» What you need to do: From the line with "The height and width of the screenshot is (194, 387)." to the final line of the data below, please write out every line exactly, with no pictures.

══ Data for this exercise ══

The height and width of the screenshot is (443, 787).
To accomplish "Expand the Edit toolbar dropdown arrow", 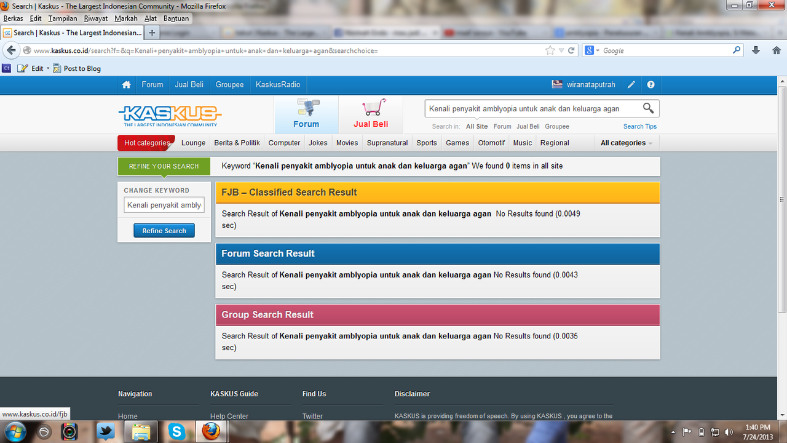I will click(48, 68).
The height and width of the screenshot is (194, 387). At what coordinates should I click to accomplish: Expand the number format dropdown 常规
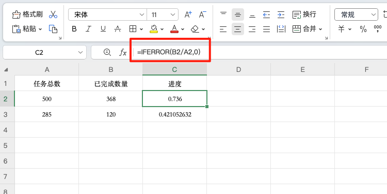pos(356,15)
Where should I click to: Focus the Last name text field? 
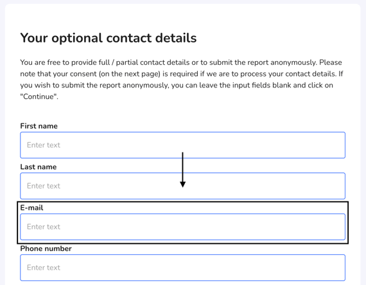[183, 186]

═══

» Written solution:
The height and width of the screenshot is (194, 387). At what coordinates should I click to accomplish: Expand the number format dropdown 常规
pos(356,15)
Where should I click to: Focus the Last name text field? 
[183, 186]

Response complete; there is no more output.